In the past week, towns and cities across the country have seen similar protests, some involving primary school students. Campaigners say the education system is poor and should be scrapped. They also want to stop schools from opening to prevent the junta from claiming that normalcy is returning after months of turmoil.

In Yangon in particular, small protests publicized by word of mouth have become popular. They contrast with weeks of confrontations in which security forces increasingly used lethal force, with some militant protesters responding with homemade weapons such as gasoline bombs in self-defense.

In other areas, mass peaceful protests still are being broken up by force, while in some remote areas, groups opposed to the ruling junta have occasionally ambushed security forces, leading to bloody clashes.

According to the Assistance Association for Political Prisoners, which compiles details of arrests and fatalities linked to the junta’s crackdown, 769 protesters and bystanders have been killed since February’s military takeover. The junta has said the death toll is about one-third of that, and that the use of lethal force was justified to end what it called rioting.

After the military government began using lethal force to suppress demonstrations, protesters in some towns and neighborhoods began organizing themselves into home-grown militias or defense groups.

On Wednesday, the anti-military shadow government formed by elected lawmakers who were barred from taking office by the military announced a plan to unify these local groups into a national “People’s Defense Force” which would serve as a precursor to a “Federal Union Army” of democratic forces including ethnic minorities.

The plan was announced by Khin Ma Ma Myo, deputy defense minister of the shadow National Unity Government, which challenges the junta’s legitimacy.

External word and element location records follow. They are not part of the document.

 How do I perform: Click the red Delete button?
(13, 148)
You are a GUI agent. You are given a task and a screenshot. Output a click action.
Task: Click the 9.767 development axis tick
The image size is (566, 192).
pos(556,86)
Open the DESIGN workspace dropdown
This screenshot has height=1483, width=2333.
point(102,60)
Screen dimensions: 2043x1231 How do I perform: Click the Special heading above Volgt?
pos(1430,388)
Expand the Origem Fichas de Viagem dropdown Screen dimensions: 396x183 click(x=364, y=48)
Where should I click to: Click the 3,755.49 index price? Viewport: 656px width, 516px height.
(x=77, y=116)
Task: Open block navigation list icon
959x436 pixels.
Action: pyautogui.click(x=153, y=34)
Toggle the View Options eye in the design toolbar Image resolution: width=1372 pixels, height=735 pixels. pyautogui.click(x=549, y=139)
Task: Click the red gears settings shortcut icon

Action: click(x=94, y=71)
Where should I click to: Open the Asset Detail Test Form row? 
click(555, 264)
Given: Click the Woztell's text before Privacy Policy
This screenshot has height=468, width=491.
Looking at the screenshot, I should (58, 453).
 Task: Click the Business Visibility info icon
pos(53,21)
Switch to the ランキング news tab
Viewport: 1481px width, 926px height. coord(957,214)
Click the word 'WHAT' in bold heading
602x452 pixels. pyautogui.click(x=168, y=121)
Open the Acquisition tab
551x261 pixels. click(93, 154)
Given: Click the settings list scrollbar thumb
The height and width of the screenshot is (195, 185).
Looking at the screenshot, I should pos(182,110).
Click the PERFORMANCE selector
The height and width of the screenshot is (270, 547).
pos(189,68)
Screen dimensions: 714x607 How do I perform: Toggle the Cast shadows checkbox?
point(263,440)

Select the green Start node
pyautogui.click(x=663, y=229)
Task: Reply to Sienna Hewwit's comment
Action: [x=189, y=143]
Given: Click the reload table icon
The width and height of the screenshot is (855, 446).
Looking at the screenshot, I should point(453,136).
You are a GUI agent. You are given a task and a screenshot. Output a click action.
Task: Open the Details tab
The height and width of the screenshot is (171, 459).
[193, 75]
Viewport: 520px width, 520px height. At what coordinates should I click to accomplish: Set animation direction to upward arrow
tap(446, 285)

She said one of the duties of the People’s Defense Force is to protect the country’s resistance movement from military attacks and violence instigated by the junta.

The National Unity Government has the backing of several major ethnic minority groups who for decades have been seeking greater autonomy and who maintain their own guerrilla forces. The two most important are the Kachin in the north and the Karen in the east, both of which are actively engaged in combat with the government’s military forces.

Pado Man Man, a spokesman for the 5th Brigade of the Karen National Union, said he believes that the formation of the People’s Defense Army will be a step toward a future state that includes all ethnic armed groups.

“The emergence of the People’s Defense Army is even a little bit late. We have the same direction and purpose. We are now cooperating,” he said.

Since the military’s seizure of power and crackdown on opponents, students and factory workers have fled to territory controlled by the ethnic guerrilla forces to take military training.